Not realizing how huge these things were, Chris did ask them if two-year-old Claire could go down the slide wiith daddy once or twice. He didn't come out and say no way, so Claire did the two-story slide with daddy. And then the bouncy room a few times.
The 27'x40' obstacle course came in three parts that were strapped together. The opening on either side of the face was 3 feet off the ground, so the first graders had to get a running start to jump into it. Because Claire saw what the others were doing and wanted to join in, I tossed her in and followed her. The first obstacle was 45 degree incline just a foot and a half tall. Claire kept on sliding back down each time she tried to get over it. Another shove from daddy got her over it. With daddy right behind, she completed the course.
And she immediately wanted to go again.
I tossed her in but did not follow as I did not want to carry her through the course again and again. I did not expect her to get far on her own, but I wanted her to come to that realization on her own so she wouldn't try to keep up with the big girls. Not surprisingly she got stuck at the incline again. From outside, I reached an arm in and gave her another shove over the little hill. (I didn't want her to encounter defeat at the first obstacle.) After that she was was on her own.
And wouldn't you know it, she did the rest by herself.

I waved to her when she reached the top and then caught her at the bottom of the slide. For about a half hour it was: toss, shove, ..., wave, catch and repeat.
In case you hadn’t noticed, after a couple of weeks of near-daily blog postings, I only managed only one posting this week. It has been a busy week for me.
After posting this entry, I was annoyed enough to send an e-mail directly to John Gibson. I did not expect a reply.
But, lo and behold, John called me last week to apologize for his unintended swipe at adoptive parents. I accepted his apology.

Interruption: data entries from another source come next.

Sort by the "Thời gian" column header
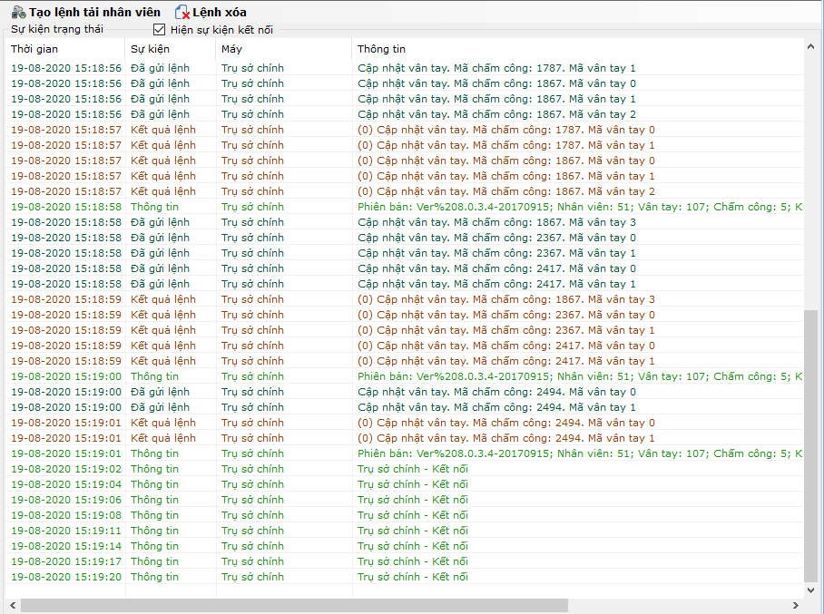The width and height of the screenshot is (824, 614). click(x=34, y=49)
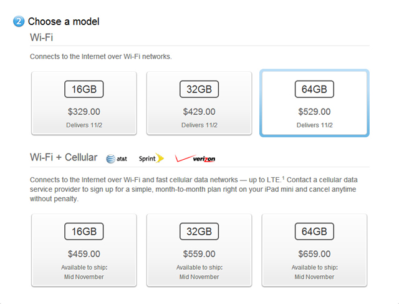Select the Wi-Fi 32GB $429.00 model
399x304 pixels.
199,103
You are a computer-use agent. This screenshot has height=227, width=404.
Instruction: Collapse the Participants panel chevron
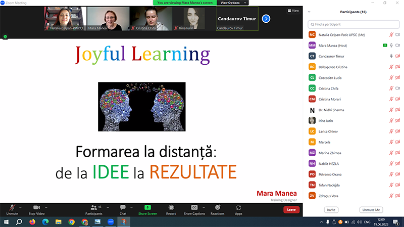tap(309, 11)
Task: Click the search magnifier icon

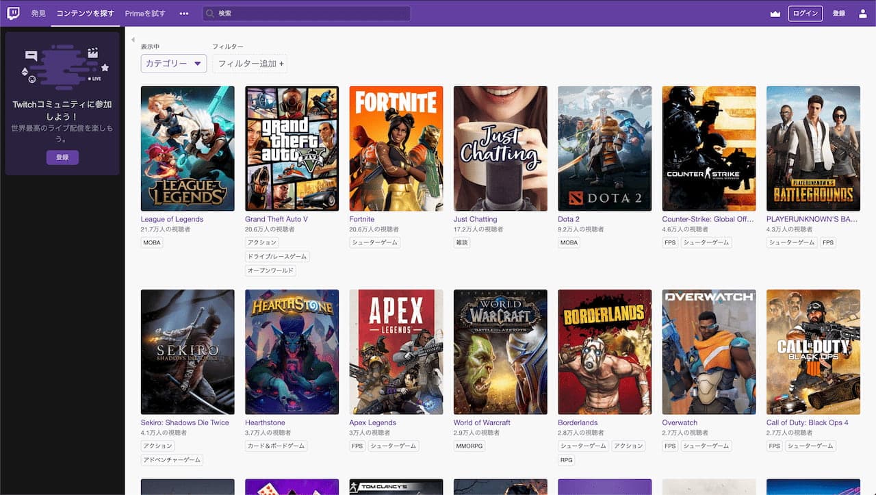Action: [x=209, y=14]
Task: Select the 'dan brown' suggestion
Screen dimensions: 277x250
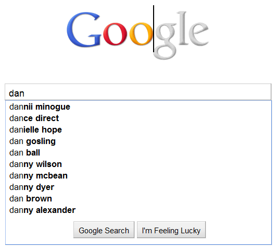Action: [139, 199]
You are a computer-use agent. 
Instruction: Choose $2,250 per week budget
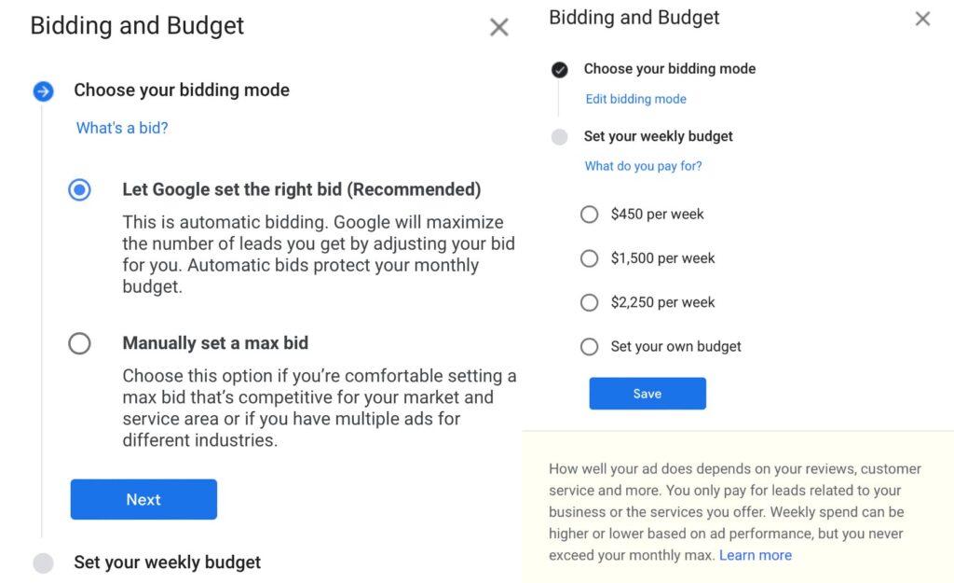coord(589,302)
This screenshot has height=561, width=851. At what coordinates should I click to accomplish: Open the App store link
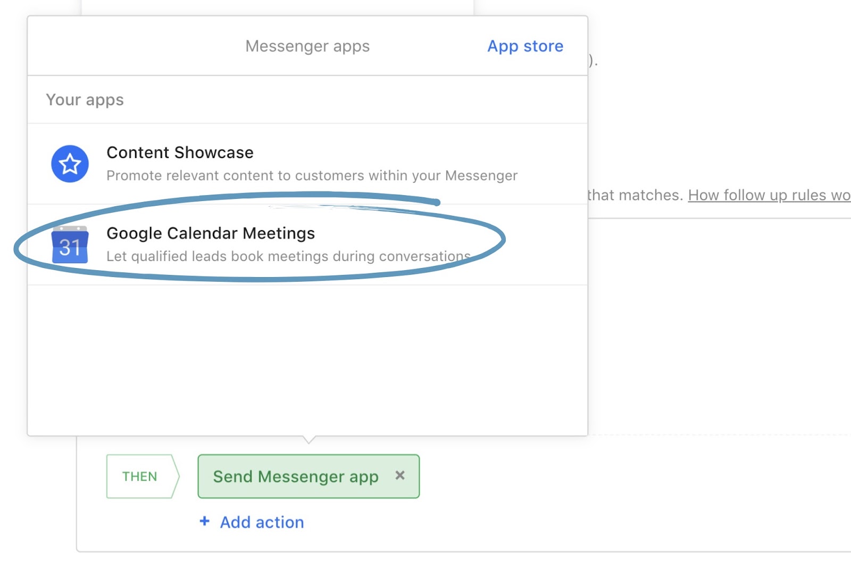[x=525, y=46]
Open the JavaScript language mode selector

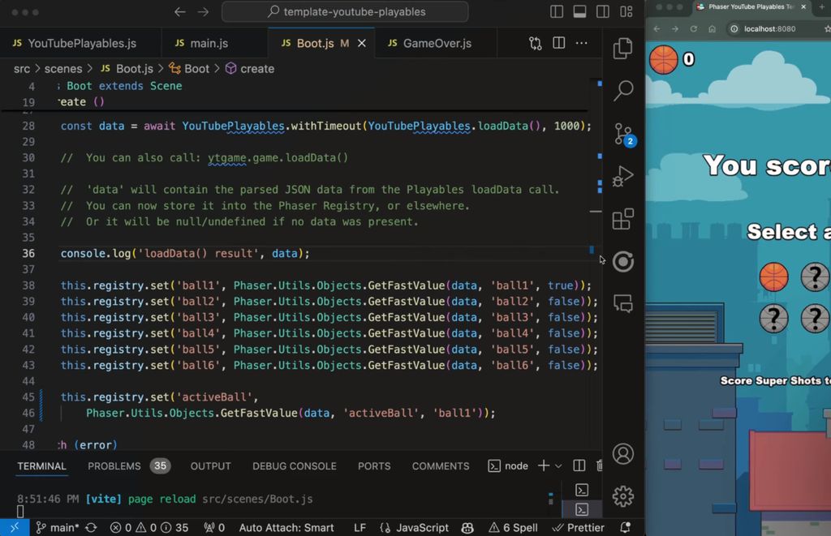[x=415, y=528]
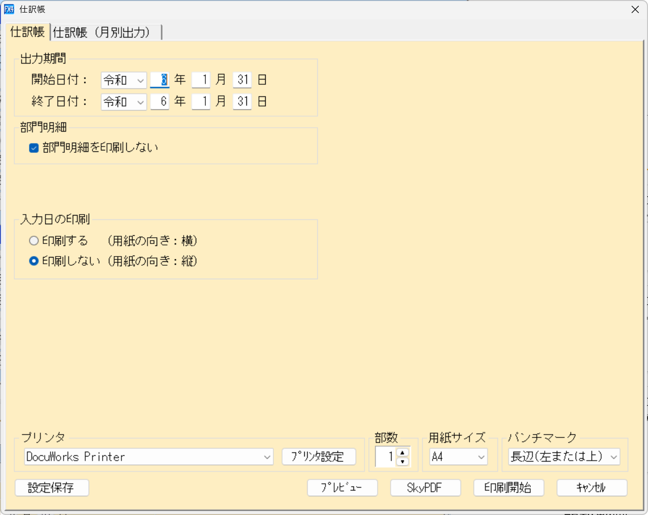The width and height of the screenshot is (648, 515).
Task: Toggle the 部門明細を印刷しない checkbox
Action: [x=33, y=148]
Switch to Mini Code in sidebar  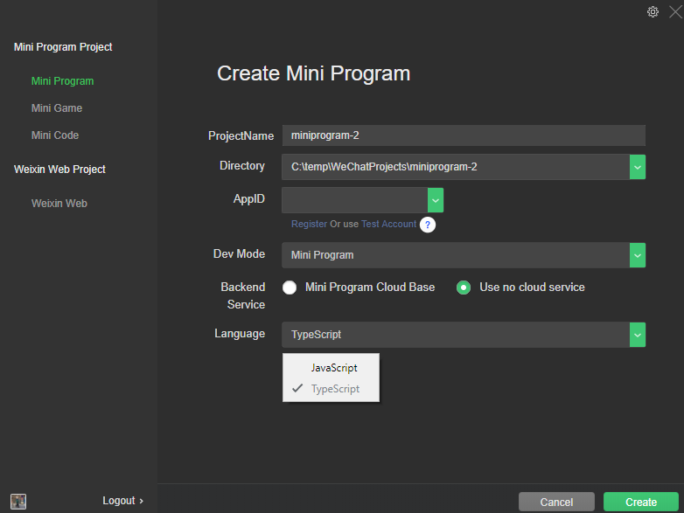click(55, 135)
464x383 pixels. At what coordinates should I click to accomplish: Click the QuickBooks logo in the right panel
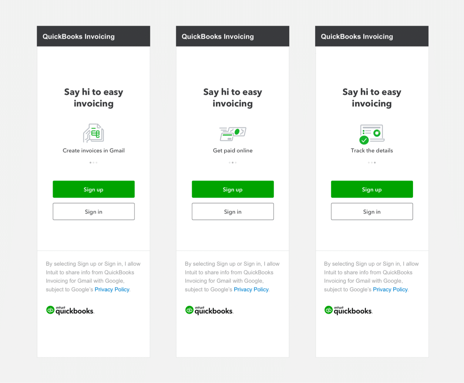pos(348,310)
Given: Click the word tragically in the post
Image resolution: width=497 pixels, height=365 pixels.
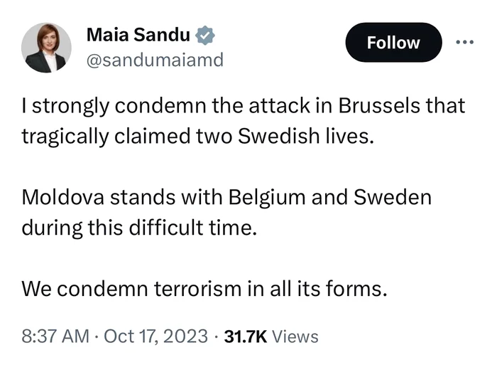Looking at the screenshot, I should point(65,137).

Jokingly, he said it would just fine if I were to be married to my wife even if we didn’t have biological children. At least I think he was joking. :-)

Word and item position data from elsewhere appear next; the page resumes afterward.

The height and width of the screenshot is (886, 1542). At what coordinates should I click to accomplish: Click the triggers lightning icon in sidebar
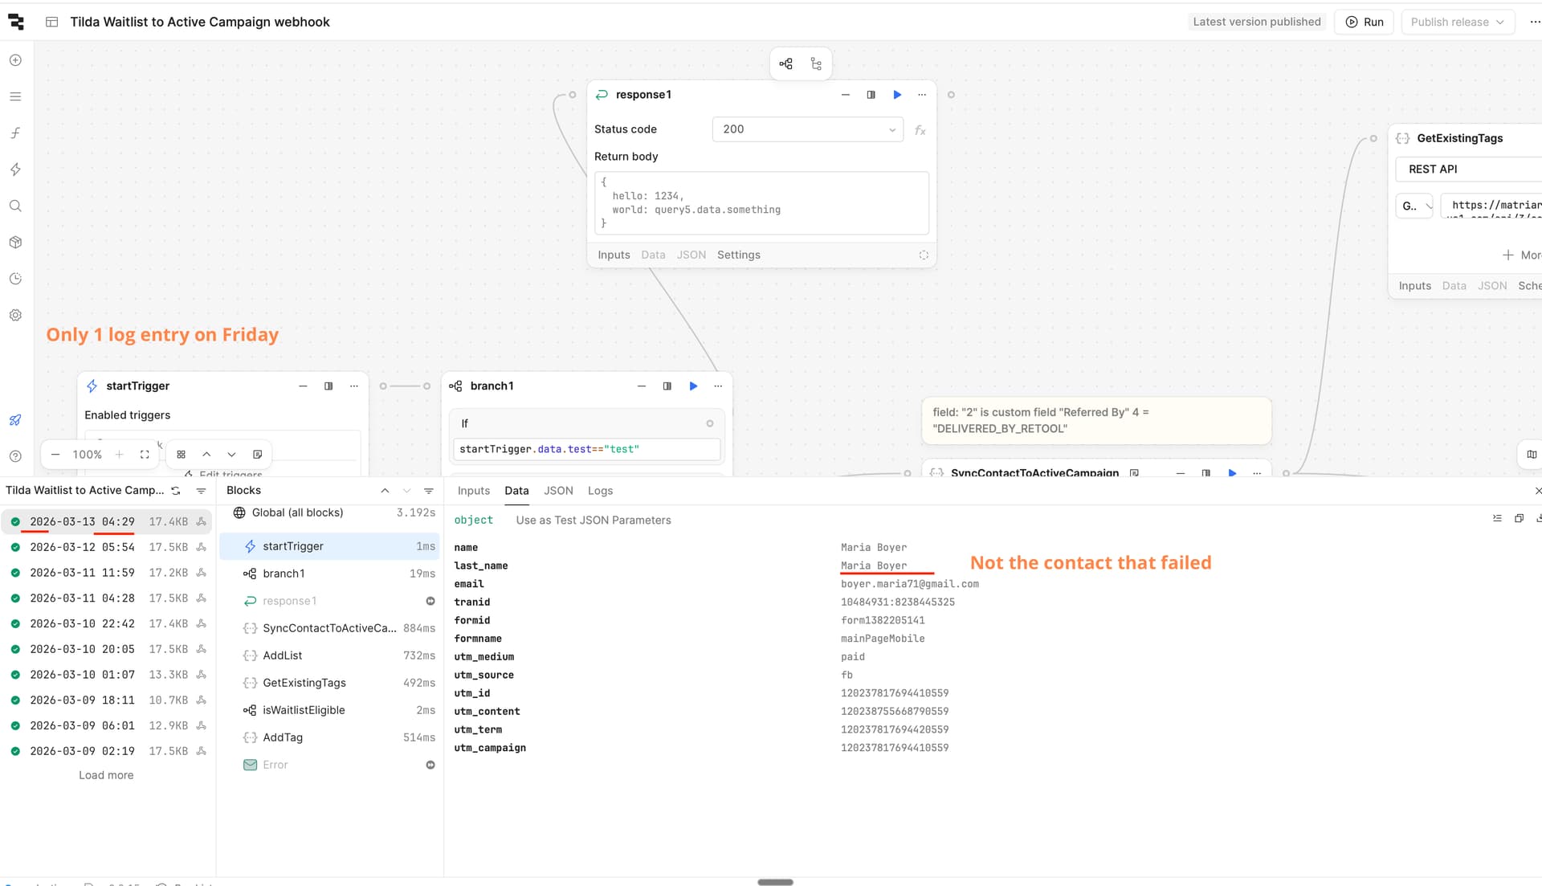coord(15,169)
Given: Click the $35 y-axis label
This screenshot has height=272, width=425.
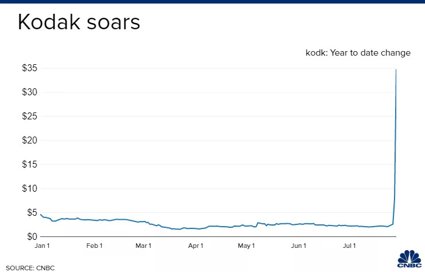Looking at the screenshot, I should tap(30, 68).
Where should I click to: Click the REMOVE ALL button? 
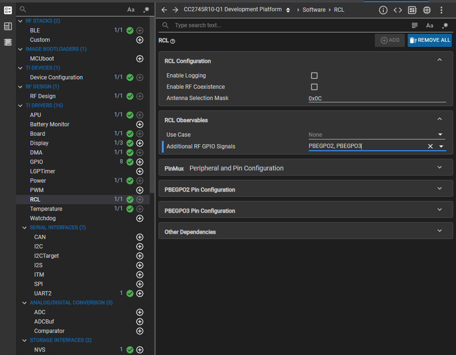[429, 40]
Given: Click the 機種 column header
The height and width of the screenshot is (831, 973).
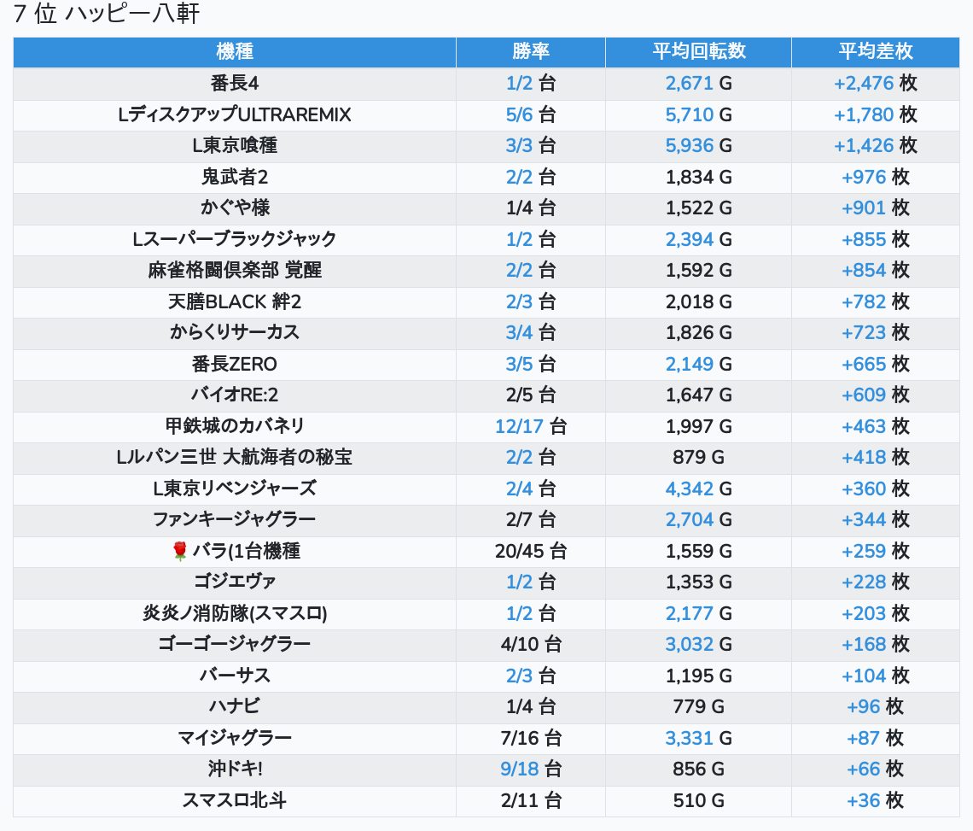Looking at the screenshot, I should click(235, 51).
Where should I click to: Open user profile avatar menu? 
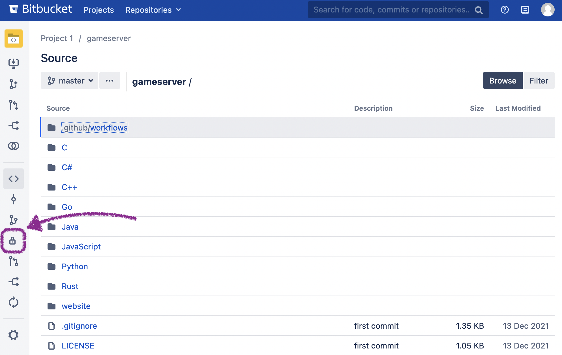(x=548, y=10)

I mentioned that I was a blogger and that sometimes I mention things in haste that I later regretted. He said he could relate. It just so happens that Fox was looking into capitalizing on this (in his words) "blogger craze" and wanted to alter the format of his show by adding an short segment on the pulse of the blogosphere on the day’s current events. I mentioned that James Guckert might have some time free, but he didn’t appreciate the comment. He said he wanted to go with a Hannity and Colmes kind of spin and I joked that I read dozens of blogs, half of them political, and they by in large leaned a lot towards the Colmes side of things.
We disagreed on some topics during the long phone call, but he did appreciate my humor and conversation stayed friendly. He was surfing my site while we were talking. I could tell during the call he was mulling an idea over. Eventually the call turned into an interview for this amateur blogger/journalist position.

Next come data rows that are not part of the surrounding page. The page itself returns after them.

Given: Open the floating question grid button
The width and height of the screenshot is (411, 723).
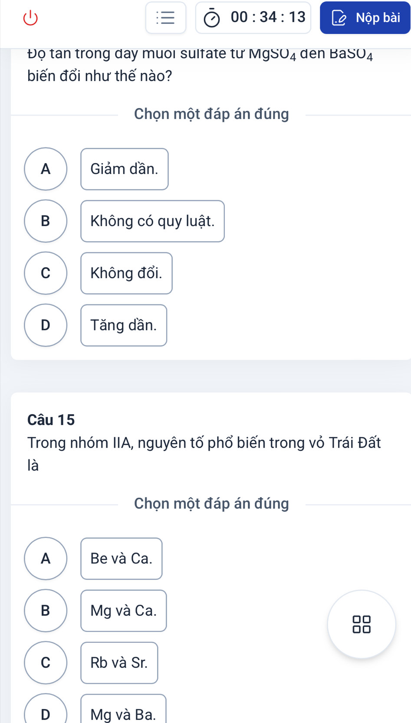Looking at the screenshot, I should pyautogui.click(x=361, y=624).
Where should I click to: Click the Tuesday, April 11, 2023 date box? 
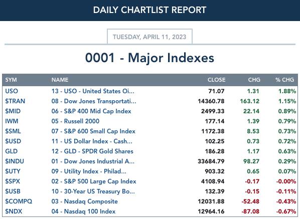149,37
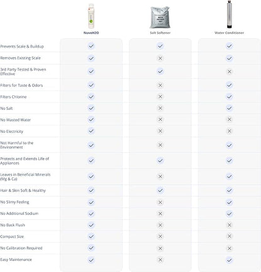Screen dimensions: 261x272
Task: Click Water Conditioner X for Compact Size row
Action: point(230,236)
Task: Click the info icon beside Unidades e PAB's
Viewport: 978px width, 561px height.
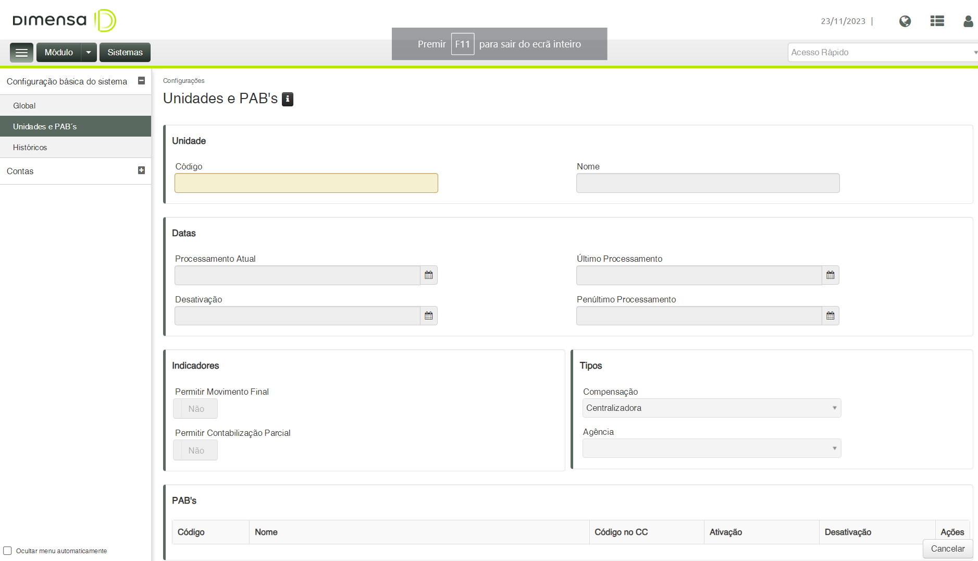Action: [288, 99]
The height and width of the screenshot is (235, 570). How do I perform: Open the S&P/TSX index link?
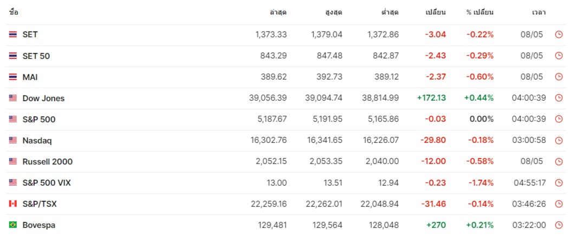(39, 204)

A few phone calls and a screen test at the local Sinclair affiliate later, I was offered a job at Fox News. Yeah, who woulda thunk it. With the opportunity to blog professionally and the iffy state of my current employer, I jumped at it. I kept this pretty close to the vest because I didn’t think it would happen, but sometime (probably before Memorial Day) look for your daily Angst-riddled minute on Fox News at 5pm by yours truly.
It has been a good week. I hope everybody else has had a good April 1st!